9. A computer program for latency efficient streaming of video frames for machine vision over an Internet protocol, IP, network, the computer program comprising instructions which, when executed on at least one processor, cause the at least one processor to carry out the method according to claims 1 to 8.

10. A computer-readable storage medium, having thereon a computer program according to claim 9.

1 1. A system (600) capable of latency efficient streaming of video frames for machine vision over an Internet protocol, IP, network, the system comprising a video recording device (602) and a server (612) adapted to be in communication with each other over said IP network, wherein the video recording device is adapted to capture and encode video frames, forming a stream of video frames, wherein the video recording device (602) further comprises a processor circuit (606) and a memory (608) having instructions executable by said processor circuit (606),

wherein said processor circuit (606) when executing the instructions is configured to:

- as soon as each video frame is encoded:

- add to each encoded video frame an indication of the end of said each encoded video frame; and

- send the encoded video frames, of the stream of encoded video frames, in

bursts, where each burst comprises a singular encoded video frame, over the IP network to the server, where each encoded video frame comprises said indication: and

wherein the server (612) comprises another processor circuit (614) and another memory (616) having other instructions executable by said another processor circuit (614), wherein said another processor circuit (614) when executing said other instructions is configured to:

- receive the bursts of singular encoded video frames having said indication; and

- for each singular encoded video frame of the stream of encoded video frames, forward, to a decoder, said each encoded video frame at a moment, according to the indication of the end of said each encoded video frame,

whereby each encoded video frame, in the stream of encoded video frames, is forwarded to the decoder as soon as the end of each encoded video frame has been received by the server (612).

12. The system (600) according to claim 11 , wherein said processor circuit (606) when

executing the instructions is configured to add information about the size of each encoded video frame, and wherein said another processor circuit (614) when executing said other instructions is configured to forward to the decoder, for each encoded video frame, said each encoded video frame at the moment when the end of each encoded video frame has been received, according to the size of each encoded video frame.

13. The system (600) according to claim 11 , wherein said processor circuit (606) when

executing the instructions is configured to add the indication to an end part of each encoded video frame, and wherein said another processor circuit (614) when executing said other instructions is configured to forward to the decoder, for each encoded video frame, said each encoded video frame at the moment when the end of each encoded video frame has been received, according to the indication at the end part of each encoded video frame.

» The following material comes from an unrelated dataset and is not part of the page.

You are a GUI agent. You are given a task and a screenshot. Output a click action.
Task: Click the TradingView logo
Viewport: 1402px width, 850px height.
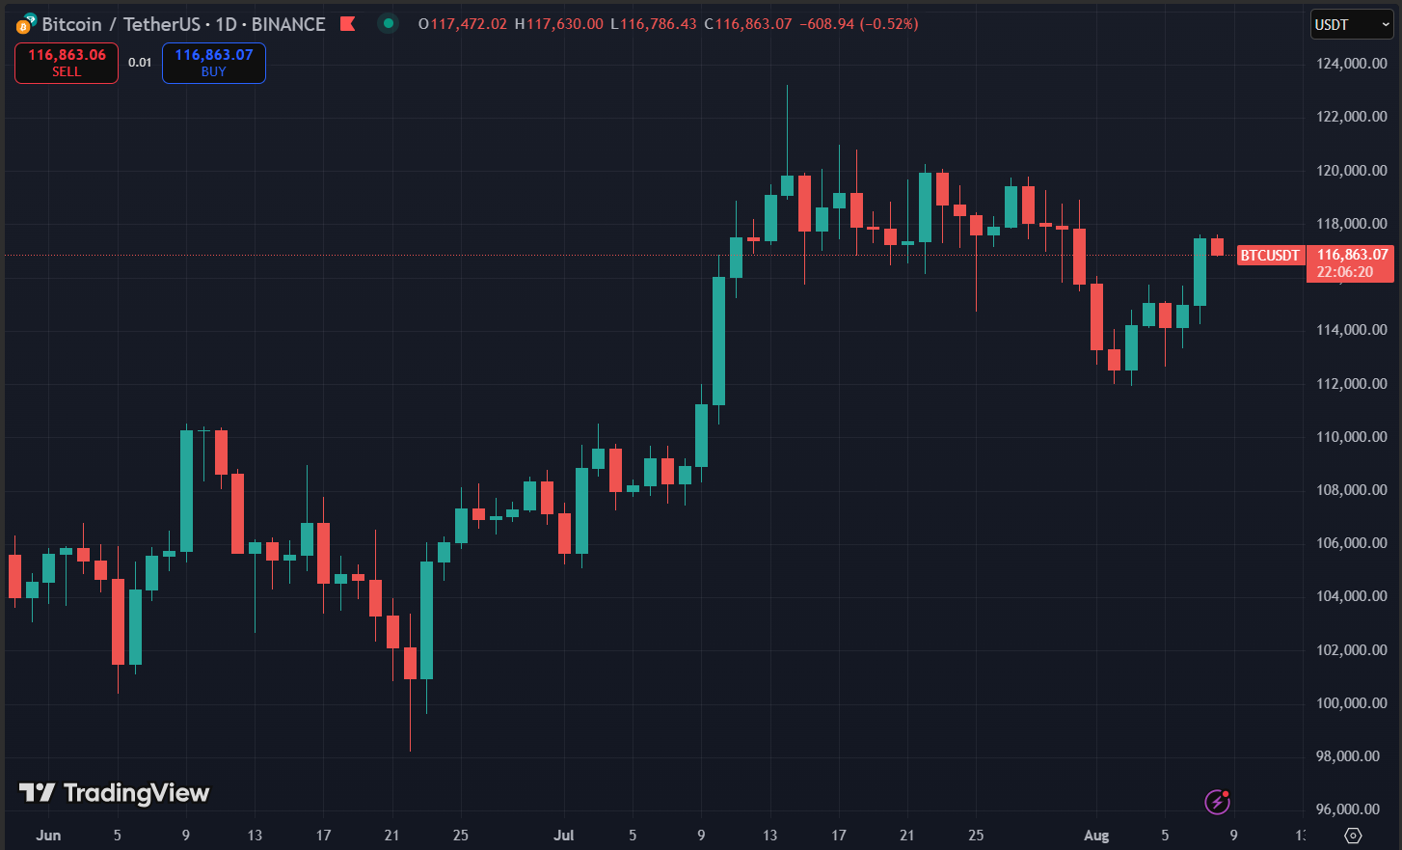[114, 793]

14. The system (600) according to claim 13, wherein said processor circuit (606) when executing the instructions, is configured to add an access unit delimiter, AuDL, to an end of a network abstraction layer, NAL, unit following said each encoded video frame, and wherein said another processor circuit (614) when executing said other instructions is configured to forward to the decoder, for each encoded video frame, said each encoded video frame at the moment when the AuDL of each encoded video frame has been received.

15. The system (600) according to claim 13 or 14, wherein the encoded video frames are encoded with any one of: H.264 and H.265 codecs.

16. The system (600) according to any one of claims 11 to 15, wherein the encoded video frames comprise intra and inter coded video frames.

17. The system (600) according to claim 16, wherein the intra and inter coded video frames comprise l-frames and P-frames, respectively.

18. The system (600) according to any one of claims 1 1 to 17, wherein each encoded video frame in the stream of encoded video frames, comprises a timestamp of its capture by the video recording device.